Supplies. So, ok, you have to wait a while to get in – but it’s not so bad if you’re prepared.
Bring a book or Tablet.
The TIFF Program Schedule is a great read, and will likely get conversation rolling with strangers in line or;
Bring a Friend.
Nothing is better for surviving the Festival than bringing a fellow Cinefile. Misery loves company.
Take a Seat.
There’s rarely a place to sit down*, so why not bring your own? Something no bigger than an umbrella.
Pack a Snack.
Especially helpful if you’re rushing between films. Something quick, like chips, veggies or nuts. Most theatres won’t let you bring in anything besides water (and they can be strict), so finish it before you go inside.
Bring Patience.
If you didn’t arrive more than an hour ahead of time, even the Ticket Holders Line is gong to look endless. You might get cramped together, you might not be able to even use your folding stool – the line ups are often outside, regardless of the weather. There’s no doubt that besides the frustration that goes along with Ticket Purchasing, the Line Ups are the worst part of TIFF – and I’ve heard from multiple people that this can be the sole reason people avoid going to The Festival all-together.

(* Alas. Back when they used Young & Dundas Cinemas, sometimes the Ticket Holders Line was actually an Empty Cinema – C’est La Vie!)

Don’t despair – once you’re stocked up on your supplies you’re ready to brave the venues – and we’ve got site-specific tips and details below.

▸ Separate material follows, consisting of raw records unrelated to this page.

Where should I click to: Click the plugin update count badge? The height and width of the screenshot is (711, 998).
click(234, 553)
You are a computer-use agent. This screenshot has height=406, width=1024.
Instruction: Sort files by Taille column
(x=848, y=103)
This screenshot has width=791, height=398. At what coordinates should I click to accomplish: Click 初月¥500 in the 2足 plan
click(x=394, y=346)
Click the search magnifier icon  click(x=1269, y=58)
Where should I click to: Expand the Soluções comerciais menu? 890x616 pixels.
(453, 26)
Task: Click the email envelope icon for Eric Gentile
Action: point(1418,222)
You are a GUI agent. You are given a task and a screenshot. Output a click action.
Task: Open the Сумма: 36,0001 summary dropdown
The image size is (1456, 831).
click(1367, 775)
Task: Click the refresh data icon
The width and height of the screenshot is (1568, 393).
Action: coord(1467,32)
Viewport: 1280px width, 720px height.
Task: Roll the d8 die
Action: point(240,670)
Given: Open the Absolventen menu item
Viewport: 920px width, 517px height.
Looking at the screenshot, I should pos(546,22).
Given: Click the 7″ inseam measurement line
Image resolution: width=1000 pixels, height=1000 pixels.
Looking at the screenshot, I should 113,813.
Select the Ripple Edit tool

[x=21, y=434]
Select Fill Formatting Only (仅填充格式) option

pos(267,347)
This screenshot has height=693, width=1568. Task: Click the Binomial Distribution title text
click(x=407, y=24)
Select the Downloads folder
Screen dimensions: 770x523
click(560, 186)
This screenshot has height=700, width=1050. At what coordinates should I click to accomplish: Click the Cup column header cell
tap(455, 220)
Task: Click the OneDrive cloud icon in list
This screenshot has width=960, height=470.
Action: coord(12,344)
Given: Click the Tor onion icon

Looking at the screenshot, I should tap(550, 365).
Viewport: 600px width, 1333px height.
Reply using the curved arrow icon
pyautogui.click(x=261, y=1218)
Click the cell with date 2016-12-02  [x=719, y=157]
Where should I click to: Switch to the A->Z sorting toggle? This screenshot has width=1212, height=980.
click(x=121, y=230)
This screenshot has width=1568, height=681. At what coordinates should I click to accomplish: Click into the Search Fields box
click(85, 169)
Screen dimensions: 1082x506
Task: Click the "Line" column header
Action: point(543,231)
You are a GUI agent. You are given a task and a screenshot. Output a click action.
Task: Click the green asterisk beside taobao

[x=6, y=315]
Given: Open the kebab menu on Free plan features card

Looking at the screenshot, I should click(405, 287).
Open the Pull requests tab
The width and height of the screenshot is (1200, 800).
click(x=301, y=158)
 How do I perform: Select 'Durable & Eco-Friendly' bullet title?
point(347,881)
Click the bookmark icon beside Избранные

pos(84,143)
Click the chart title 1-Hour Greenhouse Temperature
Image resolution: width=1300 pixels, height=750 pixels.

Roy Thomson Hall – TIFF’s Top Venue for it’s Biggest Premieres

Roy Thompson Hall
Closest Subway Station: St. Andrew
Ticket Holders Line: Outdoors, along Simcoe Street. (The opposite side of the building to where the Red Carpet Arrivals happen.)
Food/Drink: Although they sell beer, wine, snacks and water at concession booths, you’re sometimes not allowed to bring them into the Theatre.
My Opinion & Advice: Your ticket will likely say “Balcony” on it, and unless you get an upgrade in line (which happens probably 50% of the time) you’re not allowed to sit anywhere but in the rafters. The view to the screen is still decent, but if you’re afraid of heights, this might be a problem. As there’s no chance you would have seen the actors arriving (see below), at least they usually have a live video feed of the Red Carpet. I find that Q&As at this this theatre are rare (Despite every single one of the screenings being Premium Price).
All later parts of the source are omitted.